Its four eyes were dead as stars and floated
in a storefront jammed with shoelaces,
snakes of dust, parched leather tongues.
It slept when I did and woke when I was wandering
and the rest of the heat-befuddled city dozed.
I can’t say how you’d hurt me.
Even the breeze that rushed through windows
bearing the smell of onions and cut flowers
made me so wretched that when I shut my eyes
a stream of apparitions rose up, hideous,
rigid, rotting, begging to be let in.
There’s no reason to fear the end of love
when you live as Washington Irving did
in a stone cottage on the river bluff,
sipping port from tumblers in the library,
writing there in the morning for the eastern light
then dining at table for hours until the sun sets.

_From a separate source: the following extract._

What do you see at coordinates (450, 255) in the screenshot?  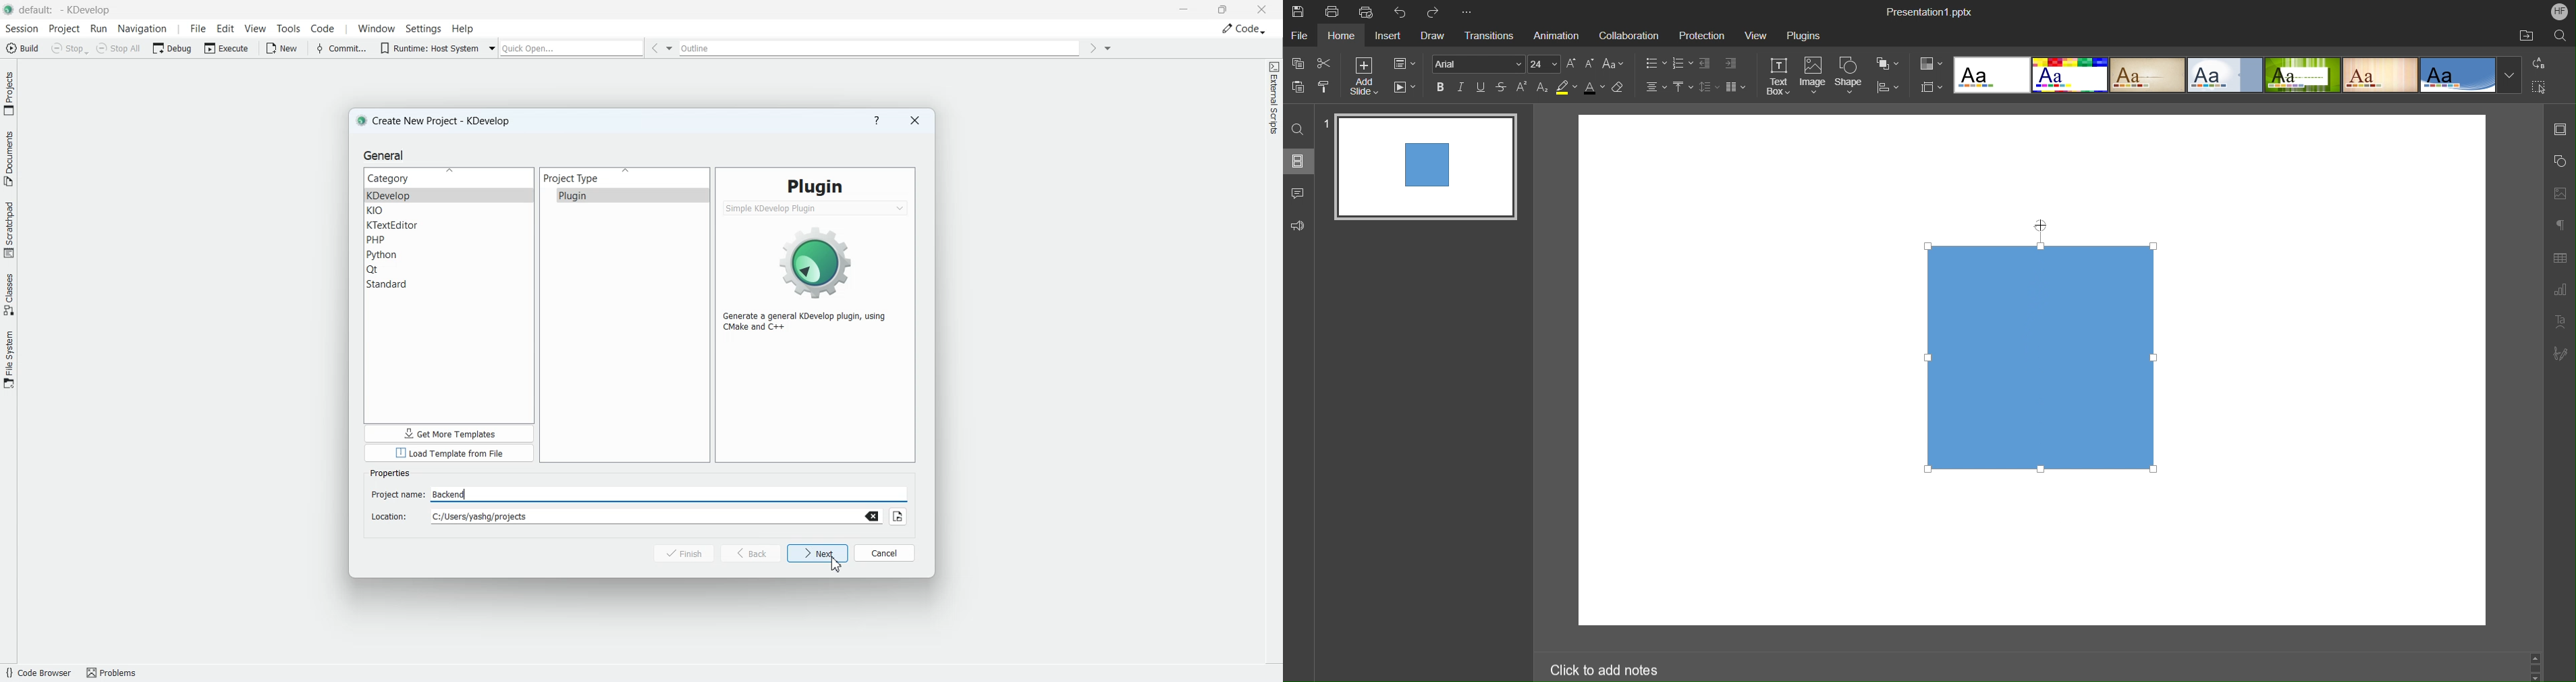 I see `Python` at bounding box center [450, 255].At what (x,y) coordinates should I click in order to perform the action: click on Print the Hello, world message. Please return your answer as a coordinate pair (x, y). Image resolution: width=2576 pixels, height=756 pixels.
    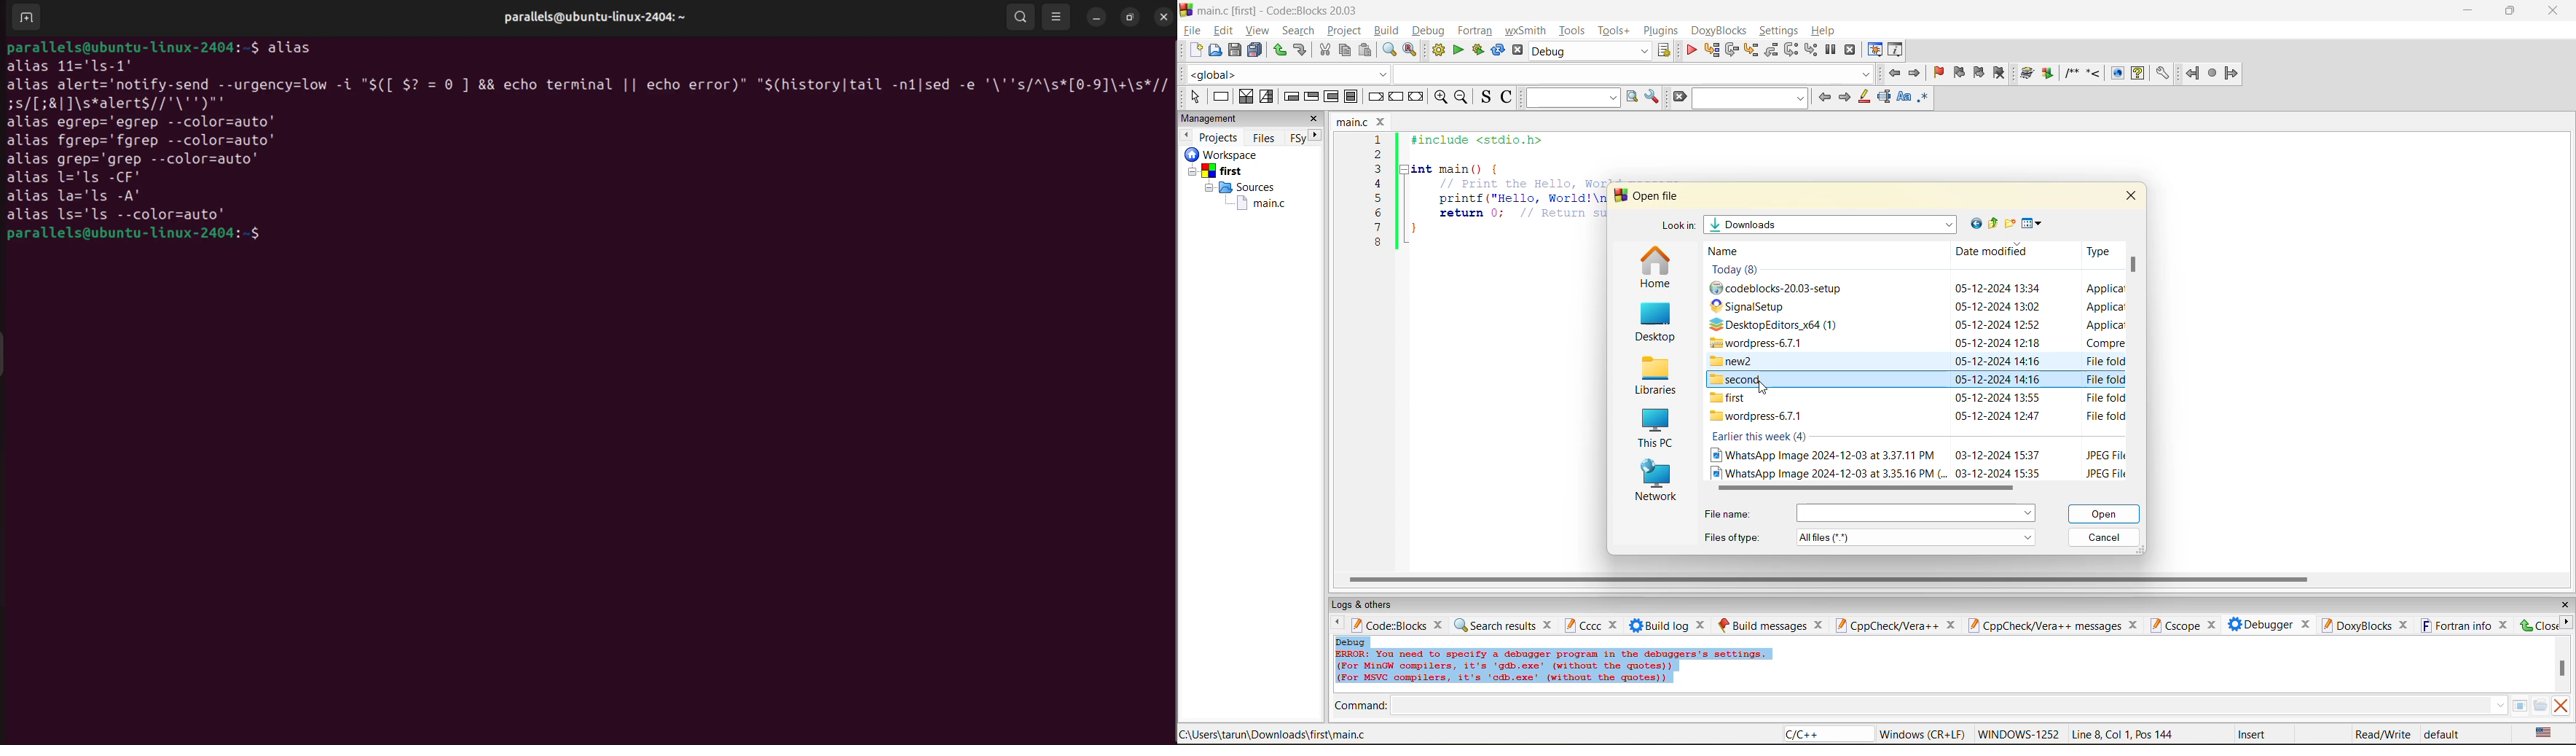
    Looking at the image, I should click on (1523, 183).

It’s 1820. We could read to one another
from the Spanish mysteries, or recline
side by side on the turquoise satin fainting sofa.
One of the nieces is practicing a quadrille on the upright
and we dance slowly out from the parlor to the slate porch,
down to the pads of moss at the river’s edge
and back. The long embroidered curtains blow
a stiff white in the candlelight.
In the barn nod three plump calves in stantions.
The quail run practically tame in from the woods.
And the two-headed lamb: the lamb
is arching one lustrous neck.
From the slice its blood will softly spurt.
The other face weeps soundlessly, unconsolable,
or bares its teeth in mirth.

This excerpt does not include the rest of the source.